A week after appointing a CEO for its healthcare joint venture with Berkshire Hathaway and JPMorgan, Amazon today announced an acquisition that underscores how it also hopes to have a more direct — and more commercial — role in the world of healthcare in the coming years. The company has purchased PillPack, an online pharmacy the lets users buy medications in pre-made doses.

Terms of the deal have not been disclosed by Amazon, but the company had reportedly been in talks with Walmart — one of Amazon’s big rivals — for an acquisition at just under $1 billion. According to PitchBook, PillPack was last valued at $361 million after a round of funding in 2016. This deal is expected to close in the second half of 2018.

The move (and that valuation hike) how signal how heated the e-health market is becoming, and also how Amazon views it as a key frontier in its bid to be the go-to place for anything a consumer might want or need.

“PillPack’s visionary team has a combination of deep pharmacy experience and a focus on technology,” says Jeff WilkeAmazon CEO of Worldwide Consumer, in a news release. “PillPack is meaningfully improving its customers’ lives, and we want to help them continue making it easy for people to save time, simplify their lives, and feel healthier. We’re excited to see what we can do together on behalf of customers over time.”

PillPack has a license to operate in all 50 states in the U.S. and has other accreeditations such as URAC AND VIPPS, but it doesn’t seem to be operational in international markets. Its PharmacyOS — the system it has built that forms the basis of the company — is a platform that helps manage patient data and figure out how to balance meds together in safe doses for its customers.

The challenge that the company is addressing is very real: the US is a huge consumer of medicines, and some of that has tipped into a large epidemic of abuse.
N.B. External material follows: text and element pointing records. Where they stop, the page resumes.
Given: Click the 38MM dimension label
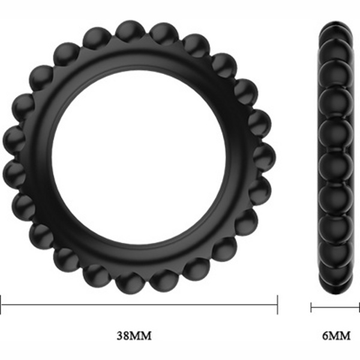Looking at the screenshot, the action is coord(134,335).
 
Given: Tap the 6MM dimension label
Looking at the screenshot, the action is coord(337,336).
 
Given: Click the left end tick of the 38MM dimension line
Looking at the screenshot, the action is coord(1,305).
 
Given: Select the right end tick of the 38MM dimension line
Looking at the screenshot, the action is coord(278,305).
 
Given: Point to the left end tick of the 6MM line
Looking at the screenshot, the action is coord(311,307).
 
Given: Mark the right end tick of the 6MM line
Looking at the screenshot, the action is coord(359,307).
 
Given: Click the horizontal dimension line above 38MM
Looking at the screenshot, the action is coord(139,305).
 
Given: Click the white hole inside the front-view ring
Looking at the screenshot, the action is coord(139,158).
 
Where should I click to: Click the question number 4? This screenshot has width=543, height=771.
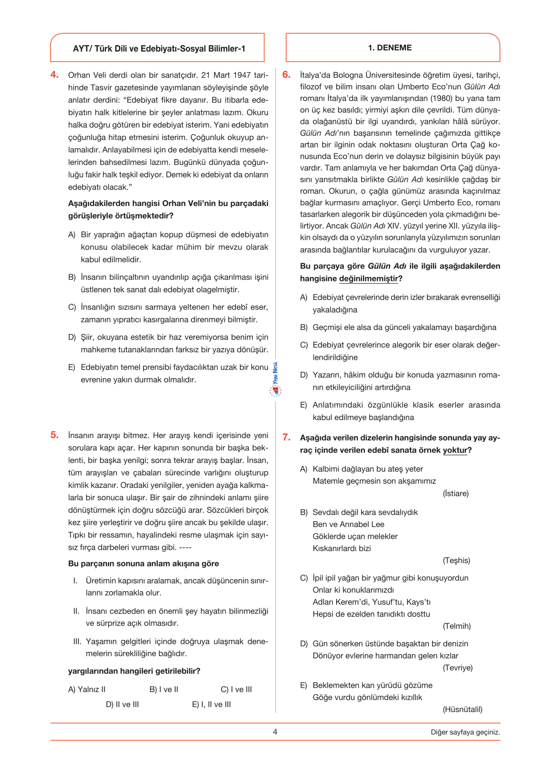(x=54, y=75)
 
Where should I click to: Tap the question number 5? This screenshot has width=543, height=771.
(x=54, y=435)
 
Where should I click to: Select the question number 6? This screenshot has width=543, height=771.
(x=286, y=75)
While there are a lot of things that will have to happen to tackle that in the long and short term, at least helping to provide controlled doses of what patients are being prescribed is one aspect of how to tackle the problem.

It looks like TJ Parker, co-founder and CEO of PillPack, will be staying on to run the business.
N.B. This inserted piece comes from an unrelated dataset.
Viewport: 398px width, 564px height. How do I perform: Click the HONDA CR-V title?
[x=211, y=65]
“PillPack makes it simple for any customer to take the right medication at the right time, and feel healthier,” he said in a statement. “Together with Amazon, we are eager to continue working with partners across the healthcare industry to help people throughout the U.S. who can benefit from a better pharmacy experience.”

PillPack had raised $123 million with investors including Accel, Charles River Ventures and Menlo Ventures.